ACTIVITY. Go through the listing below, and from the line containing "Where should I" through its last line, transcribe every line exactly, skipping pictures.

*** AVAILABLE DATA Section Begins ***

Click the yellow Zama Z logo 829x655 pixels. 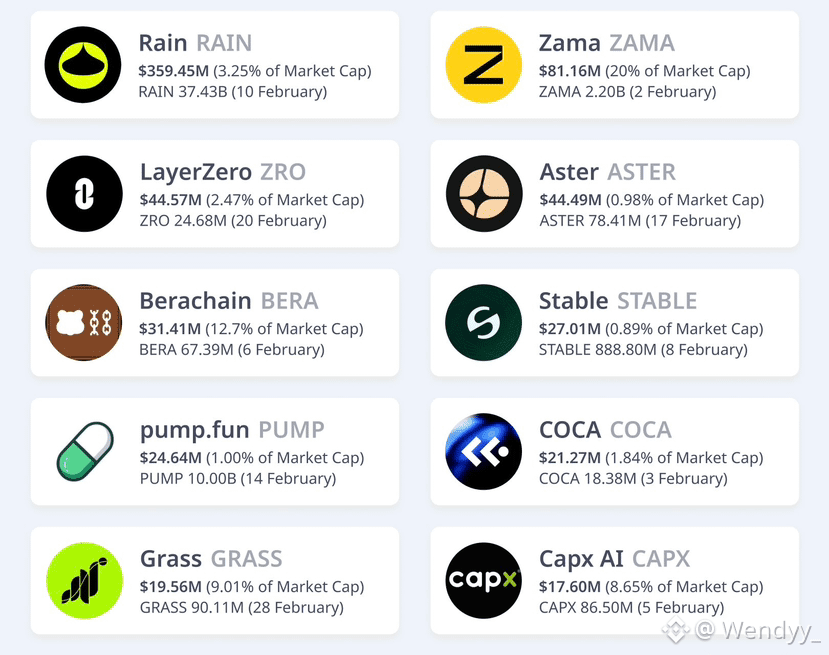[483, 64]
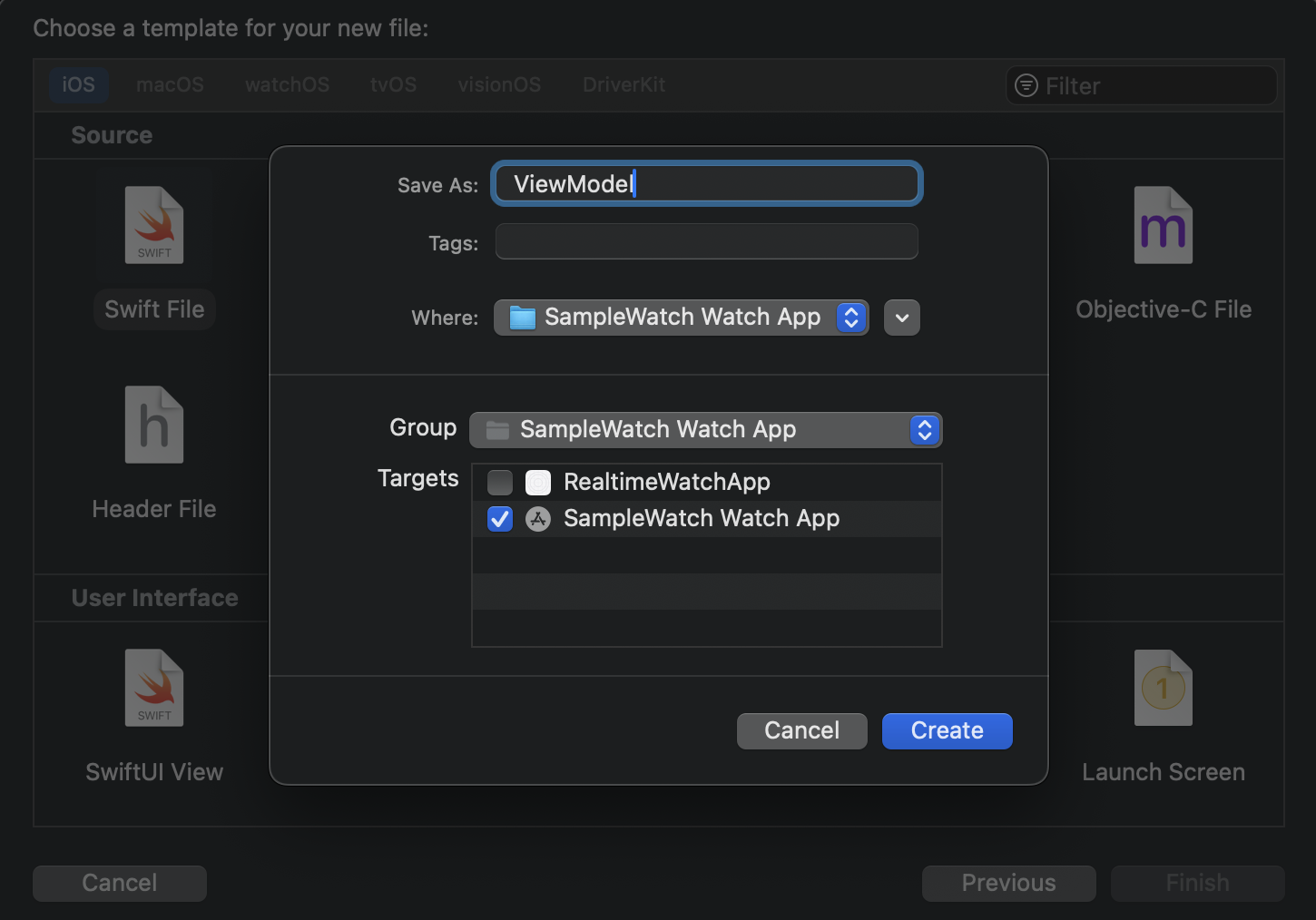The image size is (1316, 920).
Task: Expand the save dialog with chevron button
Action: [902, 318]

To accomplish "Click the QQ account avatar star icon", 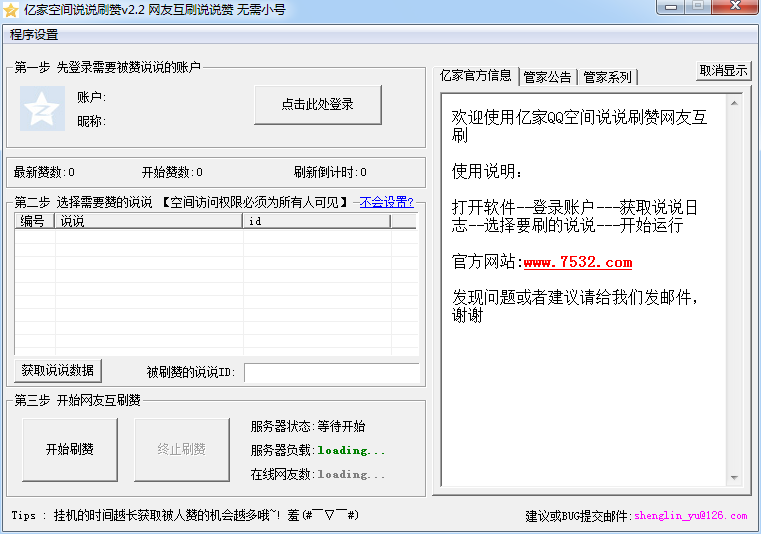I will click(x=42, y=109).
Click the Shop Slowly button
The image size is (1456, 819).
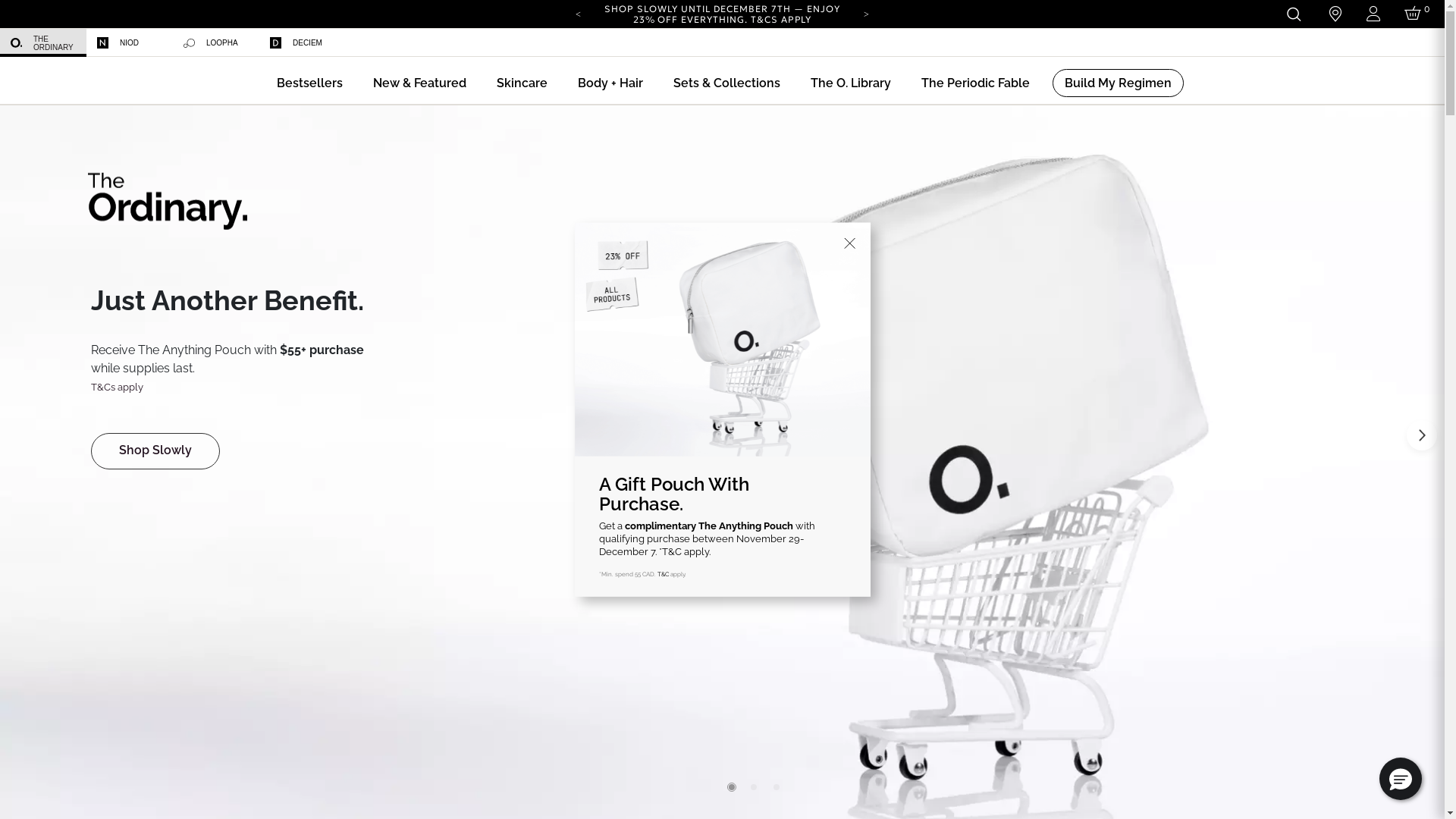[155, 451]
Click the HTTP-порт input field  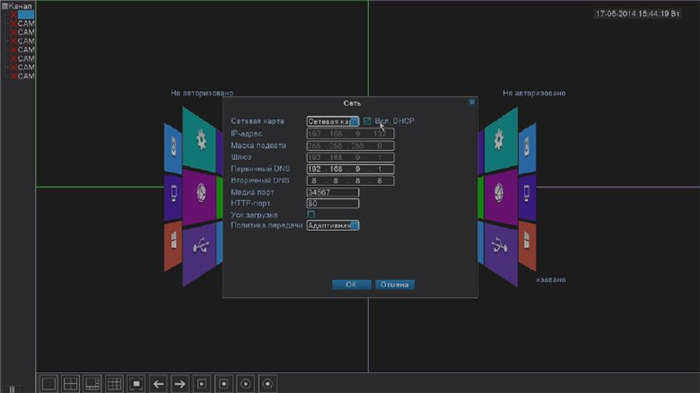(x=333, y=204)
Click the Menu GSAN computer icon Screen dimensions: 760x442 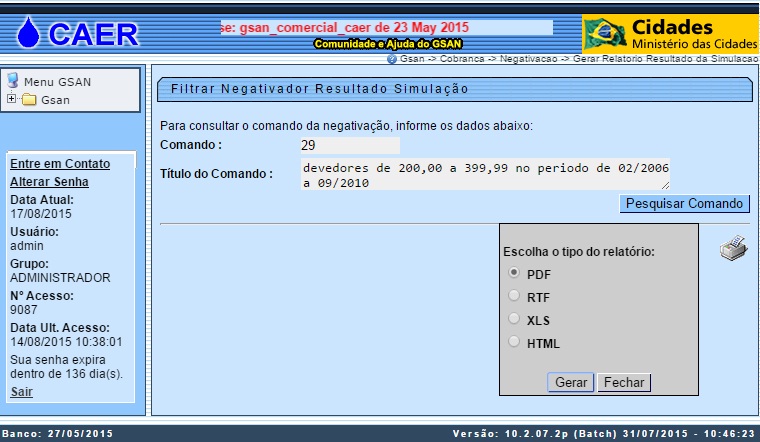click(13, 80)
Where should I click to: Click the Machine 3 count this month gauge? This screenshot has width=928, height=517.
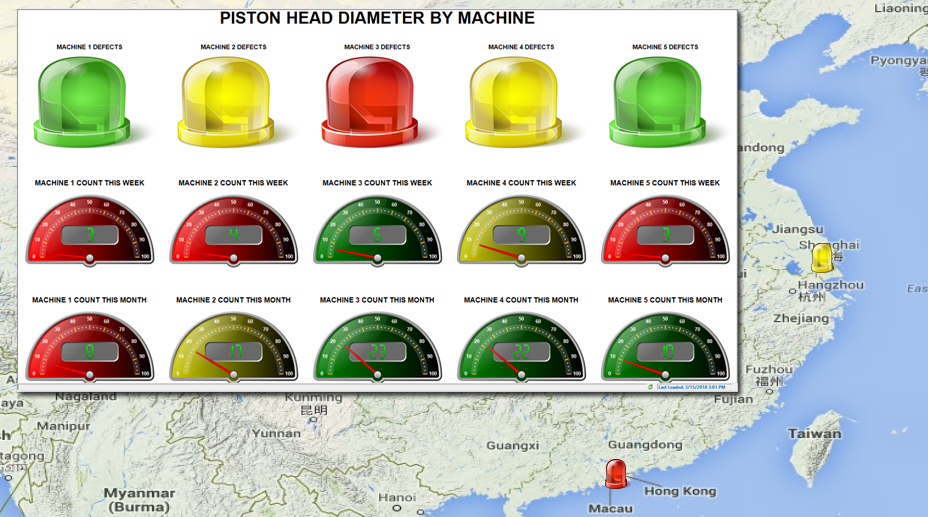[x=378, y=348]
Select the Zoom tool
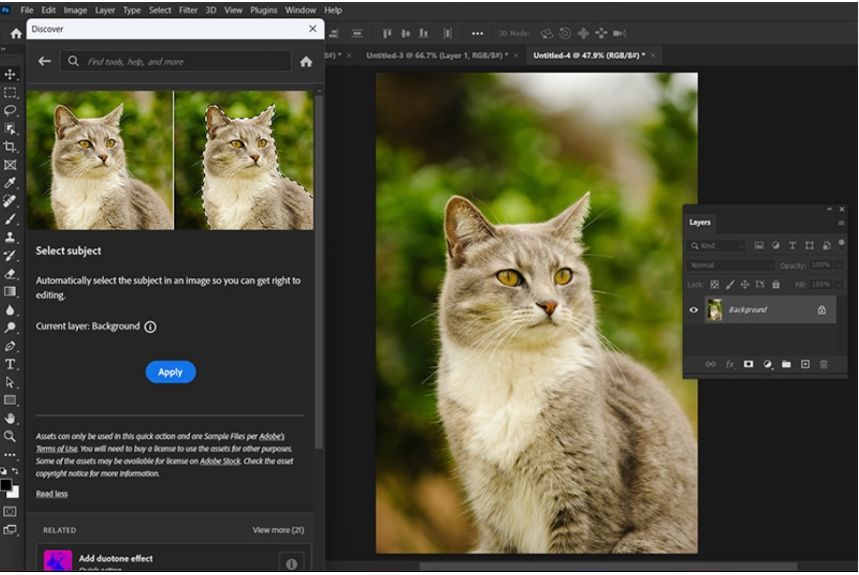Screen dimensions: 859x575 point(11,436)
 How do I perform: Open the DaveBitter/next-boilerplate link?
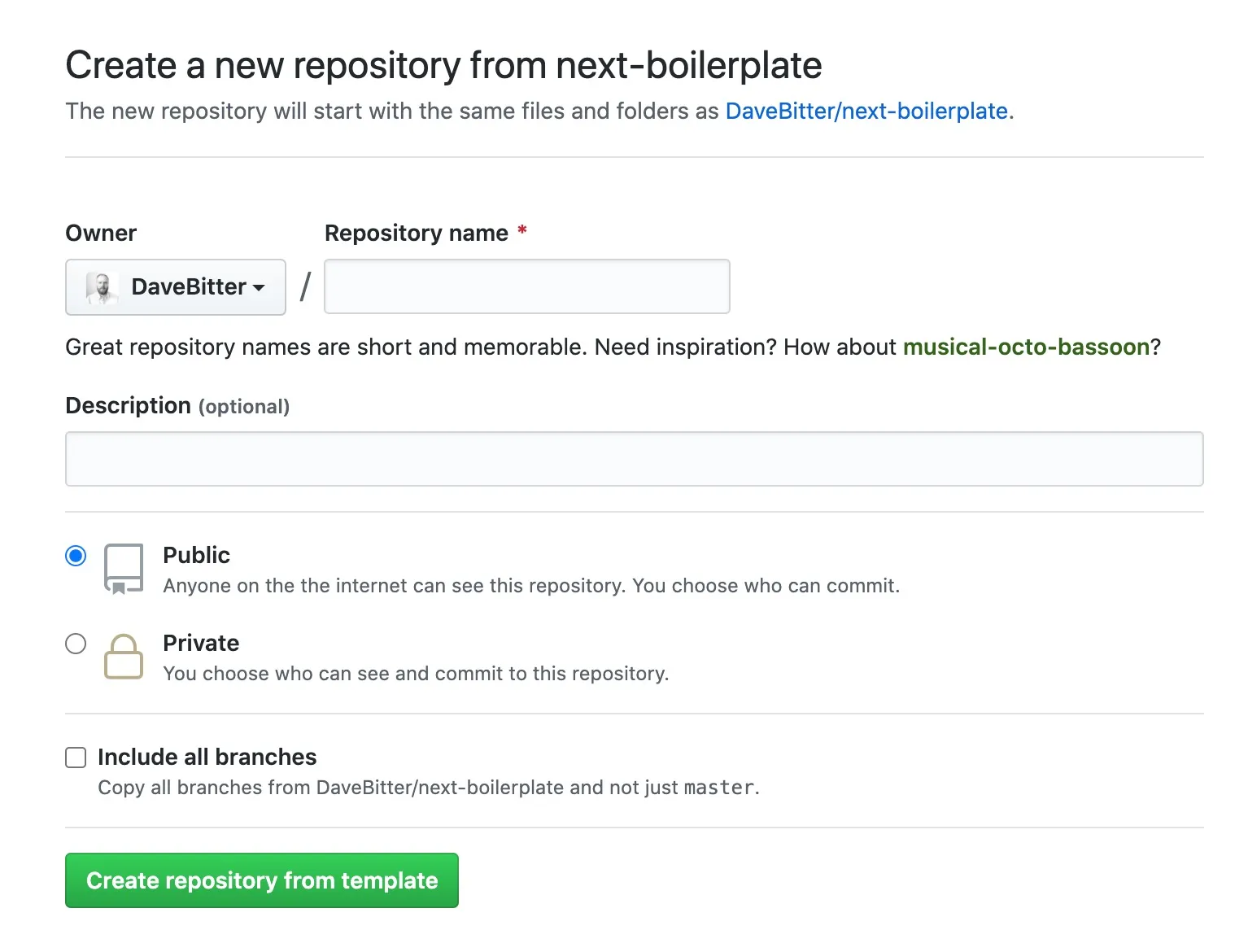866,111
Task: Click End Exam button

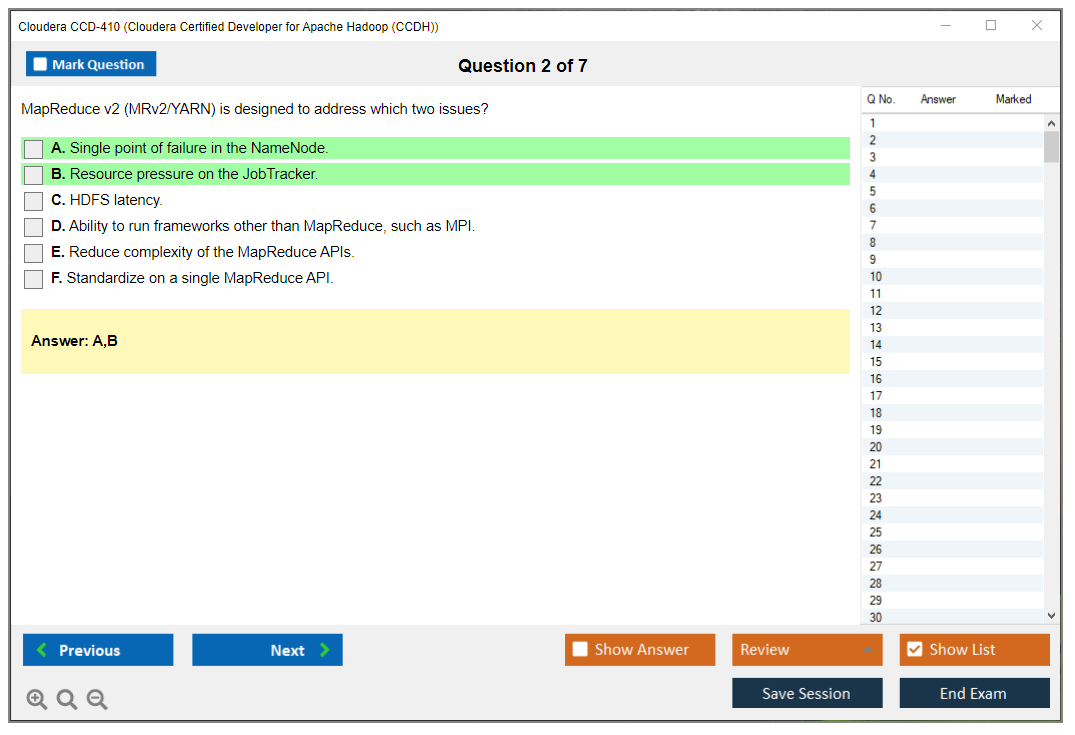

*** AVAILABLE DATA Section Ends ***

ANSWER BELOW.
Where should I click to: Click the Machine 3 count this month gauge? This screenshot has width=928, height=517.
[x=378, y=348]
Select the Zoom tool
Screen dimensions: 859x575 point(11,436)
 How do I perform: Open the DaveBitter/next-boilerplate link?
866,111
Task: Click End Exam button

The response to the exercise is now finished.